START Exercise inputs

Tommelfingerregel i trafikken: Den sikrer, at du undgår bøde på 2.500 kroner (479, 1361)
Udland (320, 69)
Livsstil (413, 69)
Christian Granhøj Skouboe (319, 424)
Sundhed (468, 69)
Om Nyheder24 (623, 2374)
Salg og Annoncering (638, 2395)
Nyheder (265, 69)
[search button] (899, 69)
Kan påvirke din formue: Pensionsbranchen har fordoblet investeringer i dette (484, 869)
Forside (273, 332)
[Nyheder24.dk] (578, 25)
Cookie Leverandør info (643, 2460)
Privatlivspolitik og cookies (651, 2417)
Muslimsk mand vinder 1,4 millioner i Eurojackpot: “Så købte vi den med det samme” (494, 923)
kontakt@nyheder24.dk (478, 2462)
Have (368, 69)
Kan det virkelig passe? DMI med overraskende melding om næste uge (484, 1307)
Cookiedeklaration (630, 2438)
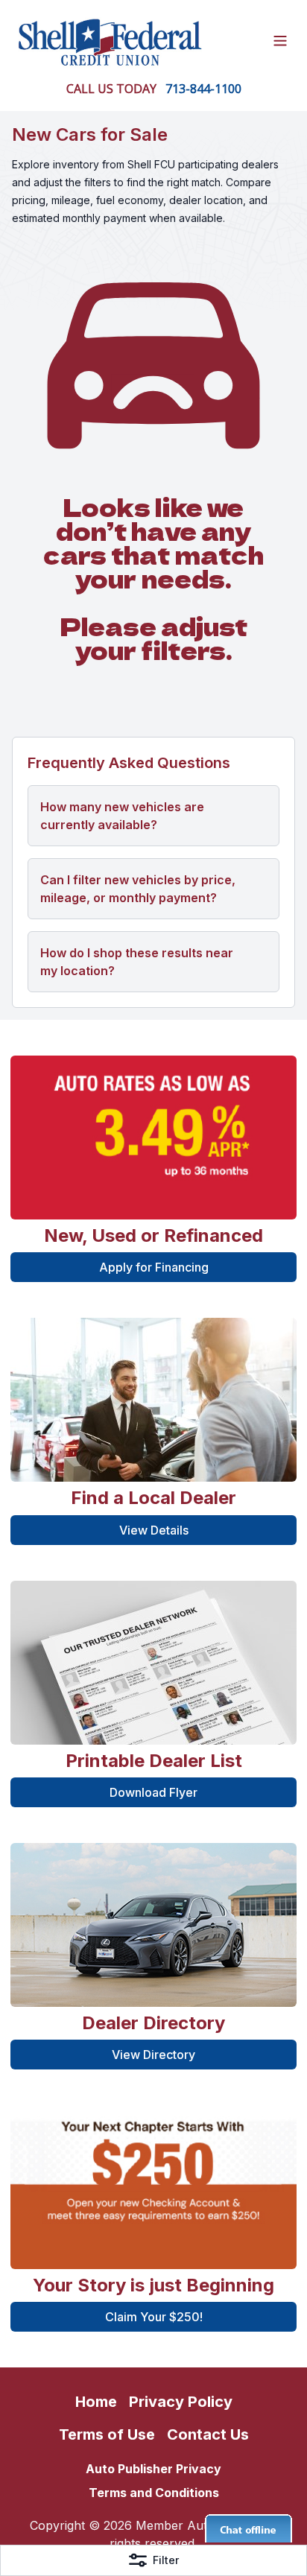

END Exercise inputs

### Exercise goal
Could you return exactly the lines above from the line with "Kan påvirke din" to the line with "Have (368, 69)", both included, and nothing else?

### Expected answer
Kan påvirke din formue: Pensionsbranchen har fordoblet investeringer i dette (484, 869)
Forside (273, 332)
[Nyheder24.dk] (578, 25)
Cookie Leverandør info (643, 2460)
Privatlivspolitik og cookies (651, 2417)
Muslimsk mand vinder 1,4 millioner i Eurojackpot: “Så købte vi den med det samme” (494, 923)
kontakt@nyheder24.dk (478, 2462)
Have (368, 69)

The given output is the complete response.